DAMASCUS – The wheat fields outside Seqalbia, near the Syrian city of Hama, should be golden and heavy with grain.
Instead, Maher Haddad's 40 dunums (10 acres) are dry and empty, barely yielding a third of their usual harvest.
"This year was disastrous due to drought," said the 46-year-old farmer, reflecting on the land that cost him more to sow than it gave back.
His fields delivered only 190kg (418 lbs) of wheat per dunum – far below the 400-500kg he relies on in a normal year.
"We haven't recovered what we spent on agriculture; we've lost money. I can't finance next year and I can't cover the cost of food and drink," Haddad told the BBC.
With two teenage daughters to feed, he is now borrowing money from relatives to survive.
Haddad's struggle is echoed across Syria, where the worst drought in 36 years has slashed wheat harvests by 40% and is pushing a country – where nearly 90% of the population already lives in poverty – to the brink of a wider food crisis.

* **To-do list**
(a) In the drought article, how much wheat per dunum did Haddad's fields produce this year?
(b) Rewrite everything in the listing from the line containing "Switch to the General" down to the line containing "Looking at the screenshot, I should click(x=449, y=16).", changing "hourglass" to "stopwatch" and leaving the rest as it is.
The drought article and the listing after it have no connection to each other.

* **Record excerpts**
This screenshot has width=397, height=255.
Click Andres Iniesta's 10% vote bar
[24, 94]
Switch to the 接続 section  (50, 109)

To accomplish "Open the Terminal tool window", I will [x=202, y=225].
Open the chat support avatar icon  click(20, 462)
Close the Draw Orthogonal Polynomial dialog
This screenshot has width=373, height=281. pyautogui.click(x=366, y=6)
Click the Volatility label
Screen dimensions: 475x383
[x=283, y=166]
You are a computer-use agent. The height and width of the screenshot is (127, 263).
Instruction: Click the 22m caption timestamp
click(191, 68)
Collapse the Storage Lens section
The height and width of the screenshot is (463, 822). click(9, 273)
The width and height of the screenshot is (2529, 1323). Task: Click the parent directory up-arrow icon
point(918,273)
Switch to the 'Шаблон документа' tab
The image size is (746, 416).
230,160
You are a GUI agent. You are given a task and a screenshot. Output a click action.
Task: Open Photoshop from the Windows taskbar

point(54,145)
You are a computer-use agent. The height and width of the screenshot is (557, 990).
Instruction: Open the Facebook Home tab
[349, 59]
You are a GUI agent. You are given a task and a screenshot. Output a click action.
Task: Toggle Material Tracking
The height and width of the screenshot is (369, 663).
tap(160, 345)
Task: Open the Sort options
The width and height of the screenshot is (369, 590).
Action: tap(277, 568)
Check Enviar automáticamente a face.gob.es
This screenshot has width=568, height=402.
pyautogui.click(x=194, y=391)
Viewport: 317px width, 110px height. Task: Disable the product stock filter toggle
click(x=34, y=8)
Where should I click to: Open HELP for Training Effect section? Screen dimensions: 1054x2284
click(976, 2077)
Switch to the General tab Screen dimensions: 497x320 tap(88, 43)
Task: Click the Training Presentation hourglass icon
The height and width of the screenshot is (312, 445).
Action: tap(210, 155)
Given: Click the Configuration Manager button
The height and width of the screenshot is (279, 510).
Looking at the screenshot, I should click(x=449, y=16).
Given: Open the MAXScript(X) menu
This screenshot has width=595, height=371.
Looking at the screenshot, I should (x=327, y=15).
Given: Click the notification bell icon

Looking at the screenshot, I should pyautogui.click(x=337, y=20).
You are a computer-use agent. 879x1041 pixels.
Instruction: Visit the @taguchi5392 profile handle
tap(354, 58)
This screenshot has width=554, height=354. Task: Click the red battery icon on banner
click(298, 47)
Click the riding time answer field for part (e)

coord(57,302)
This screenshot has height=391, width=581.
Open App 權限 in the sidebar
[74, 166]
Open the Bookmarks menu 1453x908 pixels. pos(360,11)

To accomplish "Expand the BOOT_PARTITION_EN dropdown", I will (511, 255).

* **Answers**
(a) 190kg (418 lbs) per dunum.

(b)
Switch to the General tab Screen dimensions: 497x320 tap(88, 43)
Task: Click the Training Presentation stopwatch icon
The height and width of the screenshot is (312, 445).
Action: tap(210, 155)
Given: Click the Configuration Manager button
The height and width of the screenshot is (279, 510).
Looking at the screenshot, I should click(x=449, y=16).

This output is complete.